China no puede permitirse quedarse fuera de juego en la batalla por la IA, pero también es consciente de que no puede hacerlo sola. Necesita de la innovación – y el hardware – necesario para conseguirlo y no duda en pasar por los aros que sean necesarios… de momento.
Hablar de una regulación global de la IA sin contar con China (o Rusia) no tiene mucho sentido. Tampoco sabemos lo lejos que estamos ni qué pasará en el futuro, pero una sencilla analogía con la lucha con el cambio climático nos puede ayudar a afinar la bola de cristal.
Llegados a este punto, debemos tener en cuenta problemas como la diversidad de enfoques y prioridades, lo rápido que avanza la tecnología, las dificultades de implementación real (especialmente en términos de cooperación) y, especialmente, los diferentes intereses económicos y de competitividad de cada territorio.

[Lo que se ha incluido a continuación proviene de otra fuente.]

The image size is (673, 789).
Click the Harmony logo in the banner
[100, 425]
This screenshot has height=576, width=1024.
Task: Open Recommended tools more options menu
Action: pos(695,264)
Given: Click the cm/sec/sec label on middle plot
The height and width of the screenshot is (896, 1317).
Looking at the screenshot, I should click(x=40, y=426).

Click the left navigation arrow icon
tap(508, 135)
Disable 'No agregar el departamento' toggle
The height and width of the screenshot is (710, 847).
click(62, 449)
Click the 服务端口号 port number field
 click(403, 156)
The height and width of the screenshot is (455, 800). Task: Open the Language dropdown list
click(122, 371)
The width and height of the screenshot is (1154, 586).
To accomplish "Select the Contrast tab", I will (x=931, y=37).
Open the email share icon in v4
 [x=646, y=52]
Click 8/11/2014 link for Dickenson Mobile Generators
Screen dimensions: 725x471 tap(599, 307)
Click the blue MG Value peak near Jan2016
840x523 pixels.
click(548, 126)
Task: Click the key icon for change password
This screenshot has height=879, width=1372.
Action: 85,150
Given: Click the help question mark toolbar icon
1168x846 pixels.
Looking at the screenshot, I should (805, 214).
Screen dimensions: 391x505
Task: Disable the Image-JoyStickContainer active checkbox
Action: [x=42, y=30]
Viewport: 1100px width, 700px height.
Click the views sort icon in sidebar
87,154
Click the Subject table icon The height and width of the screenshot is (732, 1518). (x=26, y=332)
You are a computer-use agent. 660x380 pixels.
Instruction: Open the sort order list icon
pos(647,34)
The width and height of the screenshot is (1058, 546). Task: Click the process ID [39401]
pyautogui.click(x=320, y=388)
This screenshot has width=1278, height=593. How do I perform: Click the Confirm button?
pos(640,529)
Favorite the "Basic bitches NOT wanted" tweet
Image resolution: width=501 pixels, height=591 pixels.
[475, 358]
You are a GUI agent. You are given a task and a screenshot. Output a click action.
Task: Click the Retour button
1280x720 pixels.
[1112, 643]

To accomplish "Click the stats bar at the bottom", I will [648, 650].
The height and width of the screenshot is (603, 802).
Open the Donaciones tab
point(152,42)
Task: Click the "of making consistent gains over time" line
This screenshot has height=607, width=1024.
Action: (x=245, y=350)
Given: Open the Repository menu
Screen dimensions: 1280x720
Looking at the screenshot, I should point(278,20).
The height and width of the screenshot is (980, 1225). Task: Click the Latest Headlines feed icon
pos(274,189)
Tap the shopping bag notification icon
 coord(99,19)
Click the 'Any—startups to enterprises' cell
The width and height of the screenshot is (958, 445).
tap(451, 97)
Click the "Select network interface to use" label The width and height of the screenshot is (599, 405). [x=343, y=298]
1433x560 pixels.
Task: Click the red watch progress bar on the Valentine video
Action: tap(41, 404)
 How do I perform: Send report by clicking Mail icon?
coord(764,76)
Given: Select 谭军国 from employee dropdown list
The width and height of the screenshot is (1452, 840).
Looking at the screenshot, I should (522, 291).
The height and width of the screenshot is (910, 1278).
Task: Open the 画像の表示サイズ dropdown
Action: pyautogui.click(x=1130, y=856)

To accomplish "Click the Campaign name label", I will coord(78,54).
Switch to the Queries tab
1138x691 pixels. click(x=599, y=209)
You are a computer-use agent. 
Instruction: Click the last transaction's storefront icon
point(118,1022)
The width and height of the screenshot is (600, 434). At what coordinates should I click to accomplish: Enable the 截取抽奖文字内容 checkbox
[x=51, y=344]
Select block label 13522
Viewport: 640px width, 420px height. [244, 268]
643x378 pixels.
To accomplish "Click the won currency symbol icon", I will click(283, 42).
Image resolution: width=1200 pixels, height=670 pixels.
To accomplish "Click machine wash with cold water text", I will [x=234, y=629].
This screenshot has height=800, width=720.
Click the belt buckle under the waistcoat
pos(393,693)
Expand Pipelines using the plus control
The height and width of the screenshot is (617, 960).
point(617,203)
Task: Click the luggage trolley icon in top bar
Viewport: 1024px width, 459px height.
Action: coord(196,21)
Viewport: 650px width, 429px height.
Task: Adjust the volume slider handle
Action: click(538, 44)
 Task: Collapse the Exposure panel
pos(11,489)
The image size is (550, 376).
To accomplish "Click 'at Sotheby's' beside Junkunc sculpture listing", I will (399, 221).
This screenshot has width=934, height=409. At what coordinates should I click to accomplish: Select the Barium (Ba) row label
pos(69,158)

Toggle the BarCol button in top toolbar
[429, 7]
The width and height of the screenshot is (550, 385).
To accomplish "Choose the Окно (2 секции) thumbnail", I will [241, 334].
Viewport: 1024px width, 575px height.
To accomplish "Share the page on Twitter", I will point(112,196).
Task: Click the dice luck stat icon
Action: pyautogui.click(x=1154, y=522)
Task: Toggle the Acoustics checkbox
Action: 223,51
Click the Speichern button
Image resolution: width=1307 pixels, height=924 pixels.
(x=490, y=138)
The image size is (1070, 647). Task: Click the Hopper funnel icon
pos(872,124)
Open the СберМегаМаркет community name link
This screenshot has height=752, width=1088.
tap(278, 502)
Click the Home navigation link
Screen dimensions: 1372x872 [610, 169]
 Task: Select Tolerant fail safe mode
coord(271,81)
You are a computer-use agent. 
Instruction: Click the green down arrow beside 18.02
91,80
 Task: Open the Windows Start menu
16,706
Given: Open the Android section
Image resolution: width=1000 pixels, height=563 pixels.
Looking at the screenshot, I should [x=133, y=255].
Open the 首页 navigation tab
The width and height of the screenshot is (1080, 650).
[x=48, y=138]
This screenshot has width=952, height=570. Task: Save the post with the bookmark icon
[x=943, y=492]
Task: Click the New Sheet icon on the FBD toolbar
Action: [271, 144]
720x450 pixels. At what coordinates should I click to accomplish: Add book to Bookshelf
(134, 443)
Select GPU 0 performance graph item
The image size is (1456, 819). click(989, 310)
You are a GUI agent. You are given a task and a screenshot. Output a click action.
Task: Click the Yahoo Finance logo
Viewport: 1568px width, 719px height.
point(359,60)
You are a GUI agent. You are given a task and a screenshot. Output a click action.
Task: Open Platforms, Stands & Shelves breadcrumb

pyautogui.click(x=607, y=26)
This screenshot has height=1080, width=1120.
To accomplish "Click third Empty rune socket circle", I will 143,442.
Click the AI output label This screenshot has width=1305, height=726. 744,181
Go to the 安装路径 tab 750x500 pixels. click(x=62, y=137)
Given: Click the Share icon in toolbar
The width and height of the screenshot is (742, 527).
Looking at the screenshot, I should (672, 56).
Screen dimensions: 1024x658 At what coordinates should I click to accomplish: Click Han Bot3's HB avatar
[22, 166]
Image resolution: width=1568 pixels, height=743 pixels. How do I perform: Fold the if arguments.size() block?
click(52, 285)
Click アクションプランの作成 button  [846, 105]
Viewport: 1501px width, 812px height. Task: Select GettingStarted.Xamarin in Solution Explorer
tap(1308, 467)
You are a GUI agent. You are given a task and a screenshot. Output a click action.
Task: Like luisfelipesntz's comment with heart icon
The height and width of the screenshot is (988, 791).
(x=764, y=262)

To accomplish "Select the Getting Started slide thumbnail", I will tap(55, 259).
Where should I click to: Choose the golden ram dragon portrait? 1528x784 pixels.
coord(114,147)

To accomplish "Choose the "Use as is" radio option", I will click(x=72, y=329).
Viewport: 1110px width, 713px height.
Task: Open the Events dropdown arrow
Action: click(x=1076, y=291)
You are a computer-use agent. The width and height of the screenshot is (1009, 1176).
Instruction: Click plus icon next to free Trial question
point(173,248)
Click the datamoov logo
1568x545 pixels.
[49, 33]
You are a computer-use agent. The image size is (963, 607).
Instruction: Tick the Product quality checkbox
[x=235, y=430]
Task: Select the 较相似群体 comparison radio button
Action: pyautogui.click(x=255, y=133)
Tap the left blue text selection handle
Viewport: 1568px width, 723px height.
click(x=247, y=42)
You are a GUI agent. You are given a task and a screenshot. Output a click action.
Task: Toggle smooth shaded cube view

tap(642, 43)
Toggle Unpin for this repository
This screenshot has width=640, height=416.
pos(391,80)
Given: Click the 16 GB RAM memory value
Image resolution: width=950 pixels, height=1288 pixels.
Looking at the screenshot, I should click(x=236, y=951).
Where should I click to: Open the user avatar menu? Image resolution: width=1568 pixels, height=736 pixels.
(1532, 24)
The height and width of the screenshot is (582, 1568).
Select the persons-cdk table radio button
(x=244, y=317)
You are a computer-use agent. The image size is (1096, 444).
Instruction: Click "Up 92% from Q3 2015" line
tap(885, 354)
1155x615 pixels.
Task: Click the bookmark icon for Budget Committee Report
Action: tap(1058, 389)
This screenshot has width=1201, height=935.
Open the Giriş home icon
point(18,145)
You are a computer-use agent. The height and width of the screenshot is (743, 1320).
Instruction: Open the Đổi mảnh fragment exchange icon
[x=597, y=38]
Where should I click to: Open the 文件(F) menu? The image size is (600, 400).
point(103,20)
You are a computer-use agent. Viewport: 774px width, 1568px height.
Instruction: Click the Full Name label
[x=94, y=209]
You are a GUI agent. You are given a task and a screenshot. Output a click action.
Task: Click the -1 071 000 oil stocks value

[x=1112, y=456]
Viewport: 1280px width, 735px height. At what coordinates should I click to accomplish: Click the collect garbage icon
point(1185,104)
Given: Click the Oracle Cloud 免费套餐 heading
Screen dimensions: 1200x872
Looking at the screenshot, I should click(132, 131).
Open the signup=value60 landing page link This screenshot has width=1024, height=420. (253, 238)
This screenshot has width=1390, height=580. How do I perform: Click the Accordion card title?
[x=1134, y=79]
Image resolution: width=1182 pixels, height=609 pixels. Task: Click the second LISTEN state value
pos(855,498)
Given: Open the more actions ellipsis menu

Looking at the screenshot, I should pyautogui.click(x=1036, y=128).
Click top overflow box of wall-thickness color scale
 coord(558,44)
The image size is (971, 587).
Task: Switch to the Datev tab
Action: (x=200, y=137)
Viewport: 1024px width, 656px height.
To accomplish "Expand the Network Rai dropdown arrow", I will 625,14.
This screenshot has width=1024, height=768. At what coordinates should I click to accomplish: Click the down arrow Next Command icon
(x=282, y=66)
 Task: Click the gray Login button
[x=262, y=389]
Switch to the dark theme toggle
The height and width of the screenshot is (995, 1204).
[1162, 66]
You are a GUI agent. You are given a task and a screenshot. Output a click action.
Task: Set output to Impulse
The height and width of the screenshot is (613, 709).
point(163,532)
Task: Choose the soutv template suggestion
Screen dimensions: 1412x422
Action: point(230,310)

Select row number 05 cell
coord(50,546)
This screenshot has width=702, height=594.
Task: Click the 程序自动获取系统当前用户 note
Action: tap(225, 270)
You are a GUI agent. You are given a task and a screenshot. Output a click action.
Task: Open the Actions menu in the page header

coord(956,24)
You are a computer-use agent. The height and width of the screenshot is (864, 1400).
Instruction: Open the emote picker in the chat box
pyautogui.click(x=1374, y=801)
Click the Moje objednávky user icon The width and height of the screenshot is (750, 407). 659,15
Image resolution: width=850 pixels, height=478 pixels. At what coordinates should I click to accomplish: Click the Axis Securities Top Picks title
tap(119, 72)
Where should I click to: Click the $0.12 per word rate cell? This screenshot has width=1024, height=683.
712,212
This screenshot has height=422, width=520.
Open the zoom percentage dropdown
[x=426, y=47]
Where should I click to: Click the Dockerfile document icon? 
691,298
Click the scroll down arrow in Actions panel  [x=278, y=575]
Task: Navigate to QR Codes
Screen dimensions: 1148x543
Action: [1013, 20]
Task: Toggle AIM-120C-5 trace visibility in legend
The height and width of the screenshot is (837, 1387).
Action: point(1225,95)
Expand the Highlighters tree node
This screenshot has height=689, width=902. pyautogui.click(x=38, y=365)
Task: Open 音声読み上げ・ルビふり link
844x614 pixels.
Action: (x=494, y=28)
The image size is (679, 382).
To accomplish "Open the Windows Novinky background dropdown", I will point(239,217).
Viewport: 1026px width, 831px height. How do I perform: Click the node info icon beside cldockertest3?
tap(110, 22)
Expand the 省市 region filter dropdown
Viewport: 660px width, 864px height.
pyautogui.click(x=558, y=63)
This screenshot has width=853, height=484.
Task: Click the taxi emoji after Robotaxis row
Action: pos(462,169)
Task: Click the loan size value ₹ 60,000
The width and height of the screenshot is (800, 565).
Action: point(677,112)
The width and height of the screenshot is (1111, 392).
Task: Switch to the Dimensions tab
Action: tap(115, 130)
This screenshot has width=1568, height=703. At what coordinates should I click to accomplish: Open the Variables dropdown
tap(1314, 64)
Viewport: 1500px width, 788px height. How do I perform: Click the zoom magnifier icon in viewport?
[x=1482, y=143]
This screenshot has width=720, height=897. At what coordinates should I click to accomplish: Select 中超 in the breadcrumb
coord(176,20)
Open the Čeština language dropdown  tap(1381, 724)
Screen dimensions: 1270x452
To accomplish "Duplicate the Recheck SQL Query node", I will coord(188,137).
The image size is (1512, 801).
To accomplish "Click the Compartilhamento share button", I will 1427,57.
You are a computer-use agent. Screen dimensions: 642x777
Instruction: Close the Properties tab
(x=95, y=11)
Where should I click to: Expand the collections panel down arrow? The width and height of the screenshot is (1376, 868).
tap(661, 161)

Volviendo a nuestra línea imaginaria, tenemos una zona este donde prima el desarrollo tecnológico por encima de cualquier otro factor, llevándolo lo más lejos posible siempre que no comprometa a lo político. Además, parten de unas sociedades con una mayor aceptación de la vigilancia y el control por razones obvias. En el oeste preocupa cómo se puede proteger a los ciudadanos al mismo tiempo que hacemos una limitación “controlada” de la IA, garantizando su transparencia y estableciendo regulaciones sectoriales claras.
¿Es necesario regular la IA?
La Inteligencia Artificial, aún en el estado casi embrionario en el que se encuentra hoy no es una tecnología cualquiera. Como pasó con Internet, estamos muy lejos de saber qué consecuencias tendrá su desarrollo en los próximos años y cómo nos afectará, pero solo nos queda esperar para saber cuándo.
Por primera vez en la historia de la humanidad, estamos ante un avance que viene a mejorar o, quién sabe si a sustituir, nuestro atributo más preciado, aquel que nos ha permitido llegar donde estamos: la inteligencia.
Las leyes son una forma de regular nuestra convivencia. Controles externos a nuestra voluntad humana que nos facilita la vida en sociedad. Si hay máquinas que vayan a comportarse como personas, ¿tiene sentido que estas se sometan a un marco normativo?
El reto de la Unión Europea es mayúsculo: establecer un entorno regulatorio que proteja a los ciudadanos pero que, al mismo tiempo, no nos posicione en desventaja respecto al resto del mundo y permita la competitividad, innovación y atracción (o retención) de talento especializado. Quizás, el problema no es tanto poner el cascabel sino cuidar al gato y controlar al dragón.